FEATURE: Taiwan developing long-range missiles: analysts

NY TIMES NEWS SERVICE , TAIPEI

"Taiwan will go ahead," said Andrew Yang (楊念祖), secretary-general of the Chinese Council of Advanced Policy Studies, a Taipei-based security policy institute. "It sends a signal that Taiwan will not be sitting and waiting for Beijing to conduct a strike against Taiwan."

Chang and other experts are confident that the land attack cruise missile, the Hsiung Feng-2E, developed at the Taiwan military's Chungshan Institute of Science and Technology, could soon be in production. "I am sure it is almost ready," Chang said.

In March, the Washington-based Defense News reported that this missile had been tested on Feb. 2 at the Jiupeng testing range in Pingtung County on Taiwan's southeastern coast. The newspaper reported that the Ministry of National Defense had confirmed the test without giving any further details.

Defense analysts note that Taiwan publicly acknowledged for the first time this year that offensive missile strikes were now part of its planned response to an attack from China.

In the first phase of its annual Han Kuang exercise in April, Taiwan's military conducted a computer simulation of an engagement with China in which missiles were fired at military targets on the mainland.

A US delegation, including the retired commander of US forces in the Pacific, Admiral Dennis Blair, observed the exercise, Taiwanese defense analysts said.

In the aftermath of the exercise, the Bush administration urged Taipei to avoid destabilizing the Taiwan Strait and concentrate on defensive weapons.

"We think that offensive capabilities on either side of the Taiwan Strait are destabilizing and therefore not in the interests of peace and stability," said Dennis Wilder, senior director of East Asian Affairs at the National Security Council.

The Ministry of National Defense denied that the missiles still under development were offensive weapons.

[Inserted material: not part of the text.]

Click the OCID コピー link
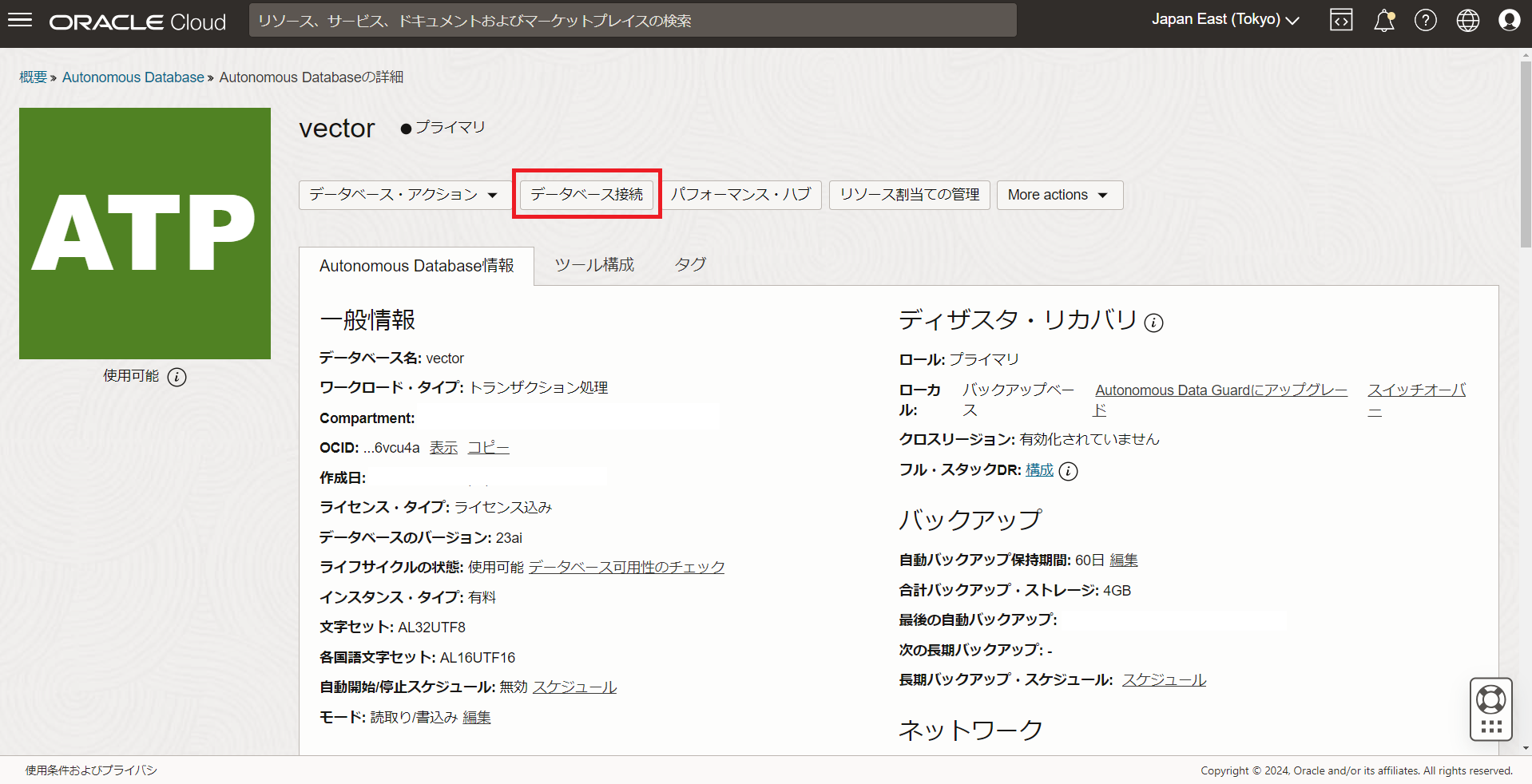This screenshot has width=1532, height=784. point(488,448)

It said that if a decision was made to deploy them, they would only be used if the island was attacked.

"Our country would not make provocations on its own," the ministry said in a statement. "Only if we suffered an enemy attack would we actually strike back."

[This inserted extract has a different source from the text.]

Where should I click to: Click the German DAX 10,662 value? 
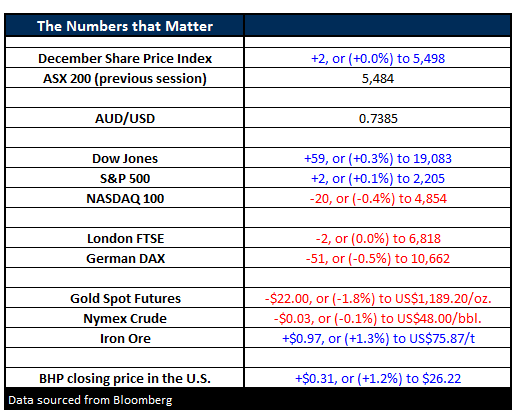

Yang of the Council of Advanced Policy Studies said Taiwan's decision to develop longer-range missiles was part of a strategic reassessment of the most effective method to counter the firepower of China's improving land, air and sea forces.

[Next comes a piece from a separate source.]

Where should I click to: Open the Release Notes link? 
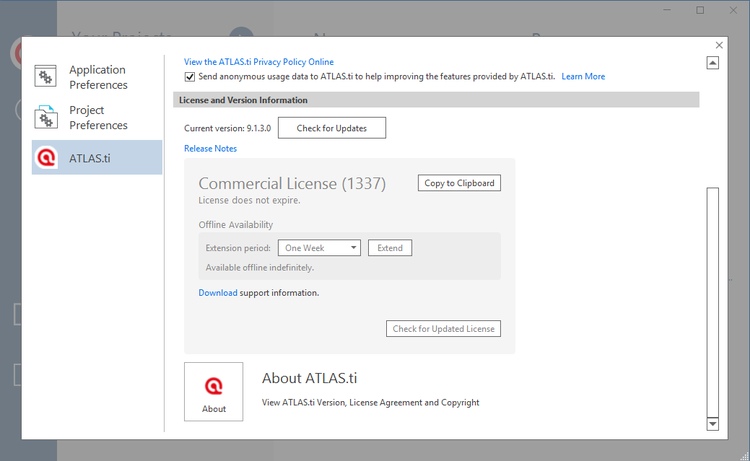[x=210, y=149]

The US and other powers were unwilling to supply these kinds of weapons to Taiwan, so Taiwan had no choice but to develop its own, Yang said.

Research and development teams from Taiwan's military had continued to improve the range, payload and guidance systems of domestically designed anti-ship cruise missiles to the point where they could be used against coastal military targets in China.

Yang also said some of the reports about the capabilities of these new cruise missiles could be exaggerated.